Dallas Police and Fire Pension Board Approves Rescue Plan

The plan, something of a poster child for America’s struggling pension funds, includes a normal retirement age of 58, with an early retirement age of 53, as well as a benefit multiplier of 2.5%.
Reported by Featured Author

The Dallas Police and Fire Pension’s (DPFP) board of trustees has voted unanimously in favor of a plan proposed by Texas State Rep. Dan Flynn to rescue the retirement system from financial ruin. .

The Dallas Police and Fire Pension System fund has become something of a poster child for America’s struggling pension funds, with an estimated $2 billion to $5 billion in unfunded liabilities attributed to bad investments and poor prior management. And over six weeks last year, anxious retirees withdrew $220 million from the fund.

The fund troubles are so bad that it has put the city of Dallas at risk of municipal bankruptcy, despite it being one of the fastest-growing cities in the country. In November, Dallas Mayor Mike Rawlings told the Texas Pension Review Board that “the city is potentially walking into the fan blades that might look like bankruptcy.”
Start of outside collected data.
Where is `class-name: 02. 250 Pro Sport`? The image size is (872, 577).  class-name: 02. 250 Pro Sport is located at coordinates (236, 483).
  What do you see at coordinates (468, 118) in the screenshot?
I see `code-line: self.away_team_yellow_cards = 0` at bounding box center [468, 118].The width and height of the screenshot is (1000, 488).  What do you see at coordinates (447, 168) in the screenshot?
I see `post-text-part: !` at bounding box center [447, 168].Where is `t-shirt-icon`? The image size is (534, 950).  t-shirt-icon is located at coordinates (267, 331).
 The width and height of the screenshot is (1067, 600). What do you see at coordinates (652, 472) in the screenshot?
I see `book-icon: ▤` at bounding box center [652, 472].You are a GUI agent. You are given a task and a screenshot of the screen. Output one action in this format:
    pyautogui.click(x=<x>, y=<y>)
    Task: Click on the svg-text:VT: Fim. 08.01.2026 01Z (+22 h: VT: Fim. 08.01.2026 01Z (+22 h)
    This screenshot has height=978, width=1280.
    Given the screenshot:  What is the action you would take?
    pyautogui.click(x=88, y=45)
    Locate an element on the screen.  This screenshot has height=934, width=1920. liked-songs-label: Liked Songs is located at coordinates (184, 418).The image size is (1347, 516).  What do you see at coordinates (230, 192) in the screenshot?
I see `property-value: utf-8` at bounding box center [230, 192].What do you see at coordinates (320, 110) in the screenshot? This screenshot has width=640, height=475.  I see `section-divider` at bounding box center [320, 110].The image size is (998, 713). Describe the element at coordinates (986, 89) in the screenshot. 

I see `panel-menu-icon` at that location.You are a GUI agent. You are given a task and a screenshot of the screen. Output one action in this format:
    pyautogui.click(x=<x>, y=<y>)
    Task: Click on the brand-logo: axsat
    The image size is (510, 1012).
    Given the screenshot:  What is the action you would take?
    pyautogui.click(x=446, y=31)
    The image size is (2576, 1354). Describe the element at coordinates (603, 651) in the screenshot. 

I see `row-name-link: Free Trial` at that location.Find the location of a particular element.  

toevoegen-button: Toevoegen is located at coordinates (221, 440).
Rep. Flynn’s plan, which is effective Sept. 1, includes a normal retirement age of 58, with an early retirement age of 53, as well as a benefit multiplier of 2.50%. The plan also includes:

  • Unreduced early retirement if benefit multipliers earned equal 90% of average computation pay.
  • Immediate elimination of COLA’s for all participants, including annuitants; the Board has the option of granting ad hoc COLA’s based on financial benchmarks. These benchmarks would not be expected to be achieved in the near term.
  • DROP accounts will be paid out over the expected lifetime of the participant upon their retirement based on the actuarial mortality tables in effect at the time of their retirement.
  • Active members who have not yet entered the DROP will receive no interest on their DROP account while active or upon retirement.
  • Current active members who are in DROP will keep the interest they have earned in DROP; they will not receive further interest while in active DROP but will receive interest upon retirement based on a Treasury rate for a period comparable to their life expectancy on the DROP account balance as of September 1, 2017; future contributions to their DROP accounts after September 1, 2017, will not receive interest while in DROP or upon retirement.
  • Current retirees with a DROP account will receive interest based on a Treasury rate for a period comparable to their life expectancy.
  • City contribution rate of 34.5% of computation pay, plus $11 million per year.
  • Employee contribution rate of 13.5%.

The DPFP selected Rep. Flynn’s proposal over that of Mayor Rawlings, in which the city of Dallas would contribute $18 million per year to the fund, with the remaining gap was closed through a combination of benefit modifications, increased member contributions, and equity adjustments, such as recovering money that has already disbursed.

Assuming those equity adjustments are eventually upheld by courts, the Rawlings plan called for Dallas to commit to 30-year Actuarially Required Contribution with a limit. And if the equity adjustment were to be disallowed by courts, the city would have reduced the contribution by $7 million per year, and provide a contribution of $11 million per year.